It might sound strange, but I fell into mentoring out of pure frustration.
I’m a technology geek. I just get it. I understand computer systems, programming, infrastructure, troubleshooting, the whole works. (I can bet some of you are already glazing over at the thought, but stick with me here.)
I inherited an interesting mix of staffers on my first official information technology job. There was a tattooed uncontrollable systems engineer, a very young girl (she looked 12) that worked the night shift in the call center, a helpdesk technician that spoke massively broken English and 600 beleaguered and belligerent users.
Despite it all, I was ecstatic. This was my first team and I was determined to help drive the most fabulous technology into the organization, show off my genius to the (male dominated) executive management team and make everyone’s life just a “push button” dream.
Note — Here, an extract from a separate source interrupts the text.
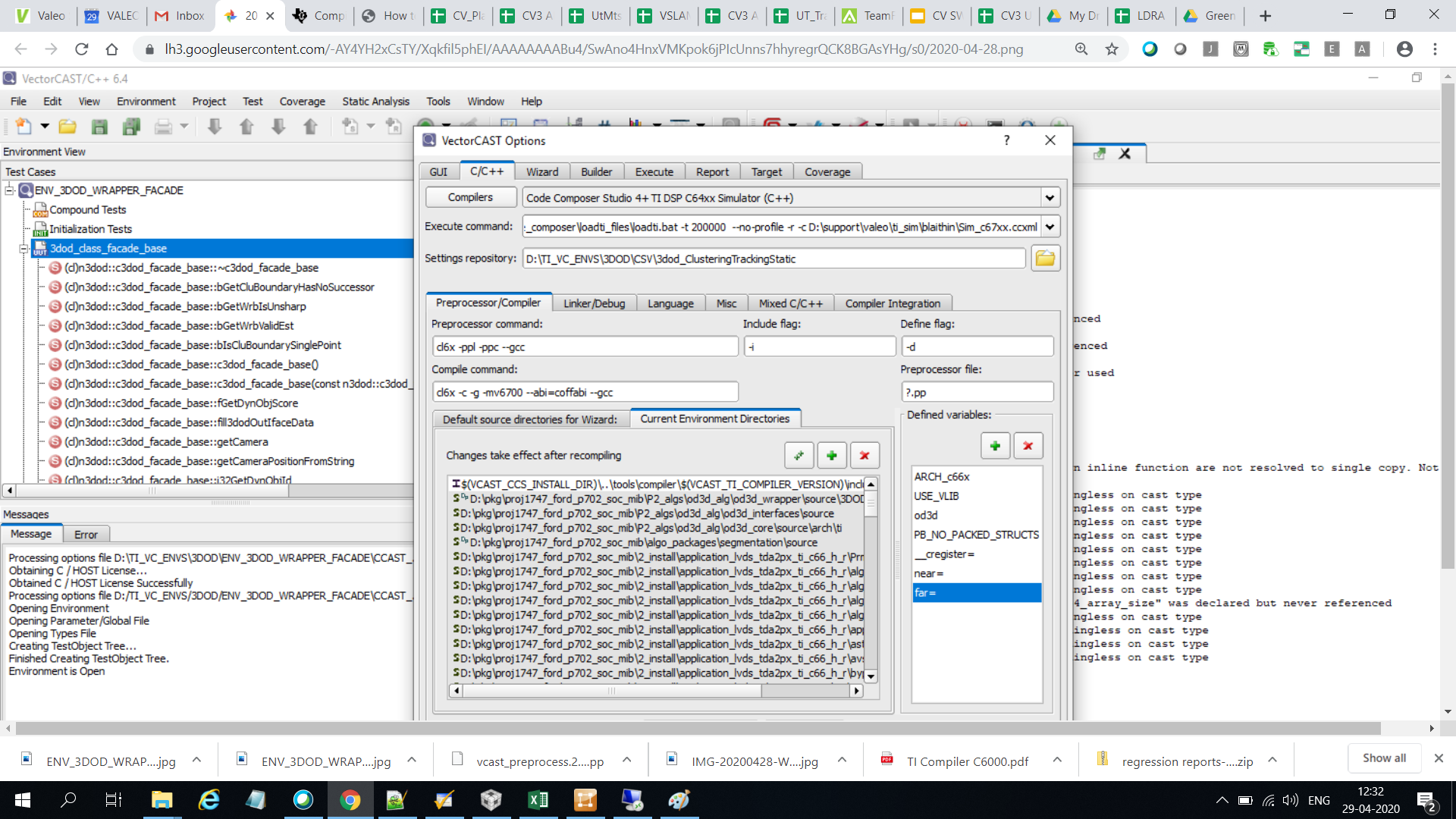This screenshot has width=1456, height=819.
Task: Add a directory with the green plus
Action: click(x=832, y=456)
Uhhh….well. Reality check please! This was a fortune 50 company, and that my friends, comes with all the bureaucracy and political back stabbing, in-fighting and ladder climbing you could ever want. Instead of the “push button” dream I had created in my head, we were more like the Three Stooges, running frantically from place to place, bumping into each other and falling over our own feet.
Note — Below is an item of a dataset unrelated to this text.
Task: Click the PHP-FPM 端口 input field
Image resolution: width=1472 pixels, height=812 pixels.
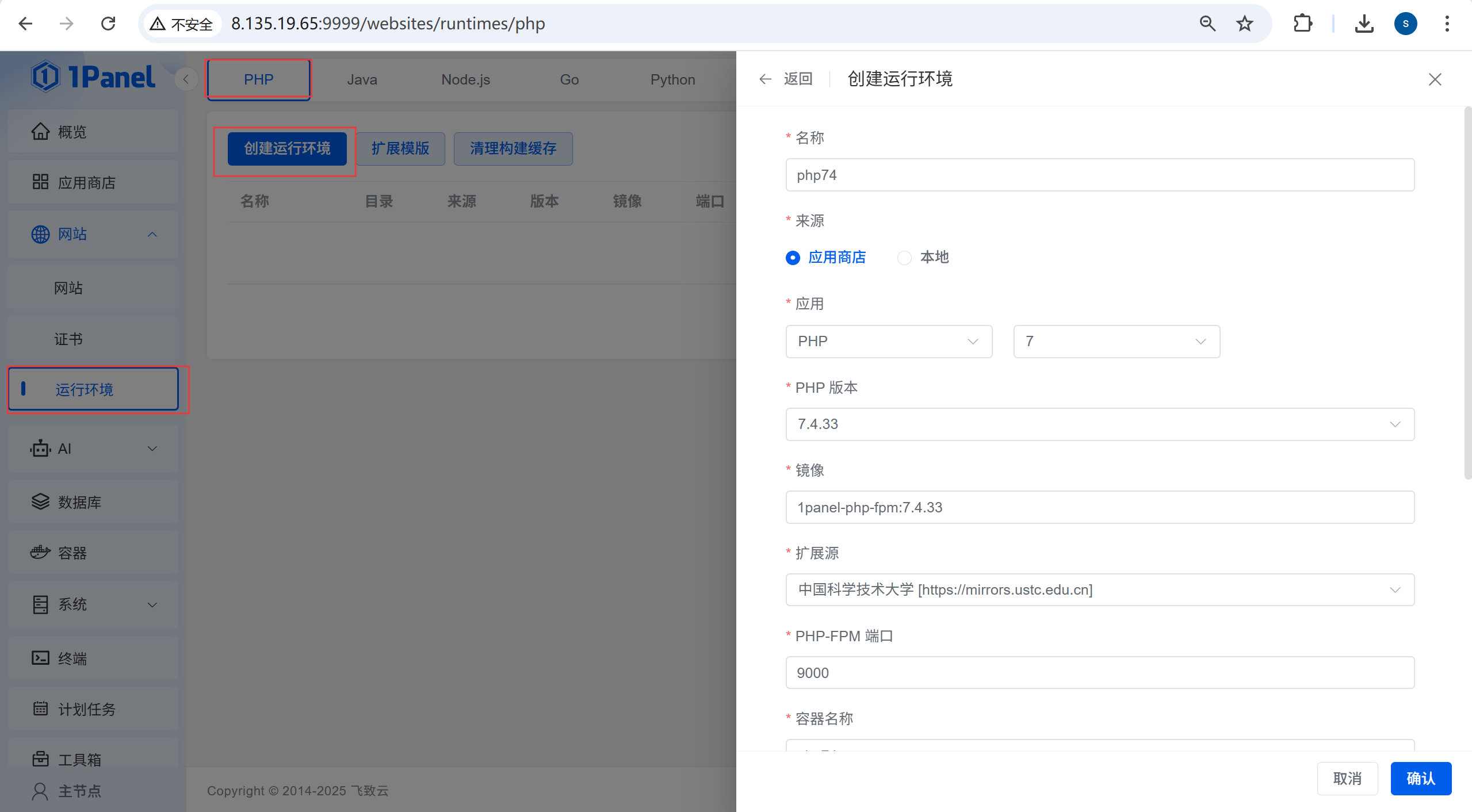Action: point(1099,673)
One of our first major failures was when our phone switch went down. When a phone switch goes down for a large customer service call center, it’s a M-A-J-O-R event. Our technology was old, we didn’t have a contract and we were inexperienced.
Armed with the enormous phone switch technical manual, and a six-pack of diet Pepsi, I grabbed the call center girl, Lisa, shoved her into the switch room and locked the door. (I locked the door so the restless natives couldn’t get in, not so Lisa couldn’t get out!) I looked at the terrified Lisa and she looked at me. I said….”We can do this.”
We cracked open the book and went from page to page. I showed her how to troubleshoot. How to take the information you know and keep refining and adding on until we hit the issue. In the comfort of that switch room, she engaged. She was sharp and got it. She kept asking questions, making me think and I asked her questions, making her think. Together, we narrowed in, found the problem and solved it.
When we walked out of the switch room exhausted but pleased, Lisa was standing tall. That was the day I knew she had a spark and a burning intelligence that needed a comfortable environment in which to light the fire. She needed confidence.
For 5 years, I worked with Lisa to help her with systems administration, troubleshooting, switch programming and even switch installation. With every project, she gained confidence and was able to stand on her own a little more. She went from shy self-proclaimed “worker bee” to strategic project manager and engineer. I watched her go from hiding in the back of a room for a meeting to sitting at the table next to the big boys and holding her own in technology discussions.
Admittedly, there were a few moments along the way that I just wanted to grab her by the shoulders and shake her screaming “You are SMART, You are CAPABLE, you can DO THIS!” I would wonder why I would have to say it over and over again. Even though she knew it on the inside, she needed to hear it out loud.
Lisa is a professional Telecommunications Engineer today. She didn’t KNOW she could understand switch technology. She never thought she could. That’s where I was able to help. I showed her something she never thought she could do.
I never specifically set out to mentor Lisa, but just fell into it. In our male dominated environment I certainly never HAD a mentor so never really considered that it might be a good idea to BE one. But since my experience with Lisa, I truly value helping provide the confidence that allows someone to step into their zone of genius a little faster than they may have done otherwise.